## EXERCISE OBJECTIVE
Pictures stay out of the copy. Transcribe exactly the lines from the line with "Screen dimensions: 1100x728" through the final line of the records.

╭─ PROVIDED RECORDS

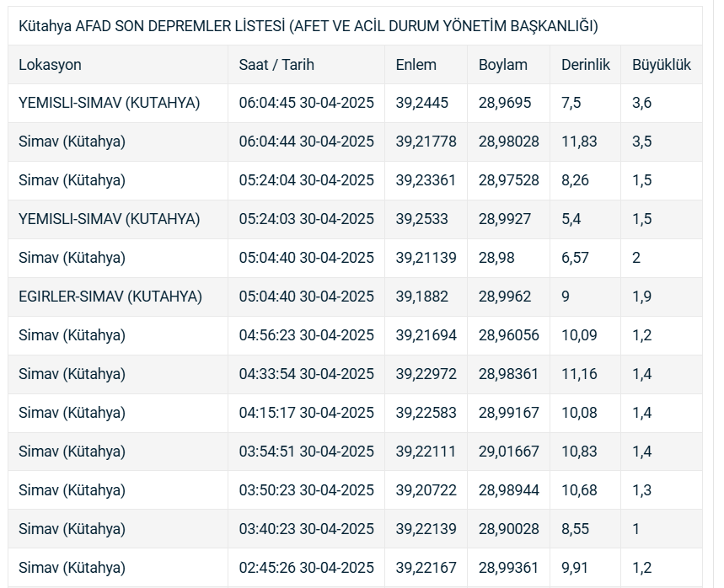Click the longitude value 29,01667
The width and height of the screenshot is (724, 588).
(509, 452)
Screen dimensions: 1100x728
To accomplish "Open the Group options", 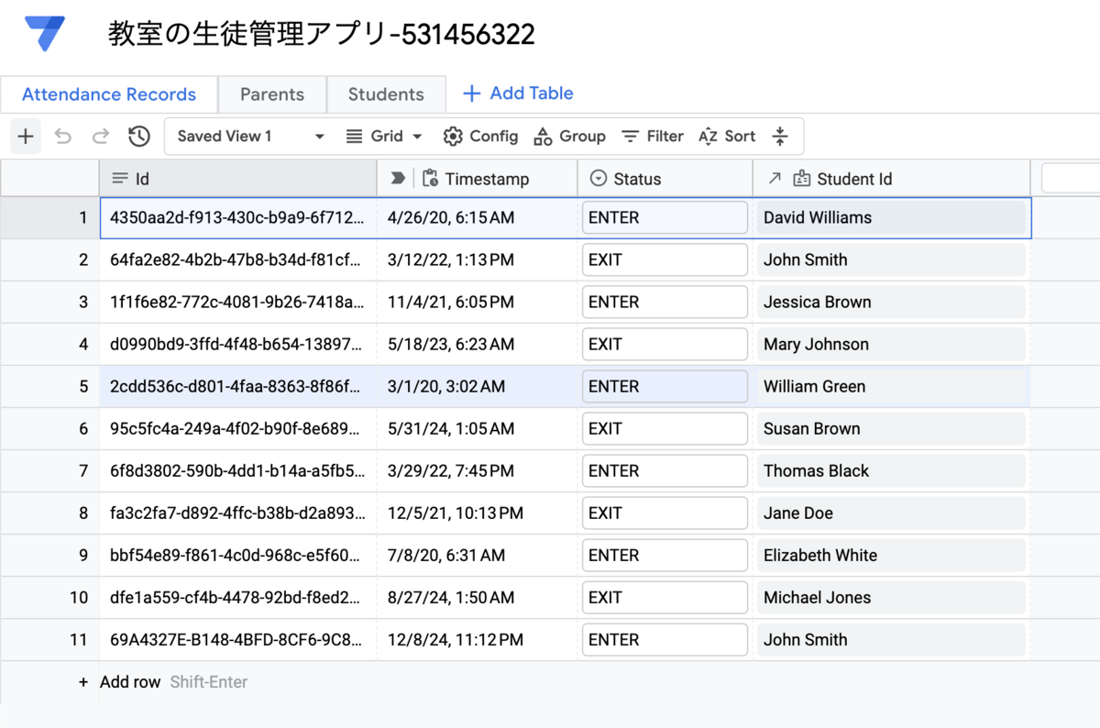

╰─

## SOLVED PROBLEM
Screen dimensions: 1100x728
To accomplish "Open the Group options", 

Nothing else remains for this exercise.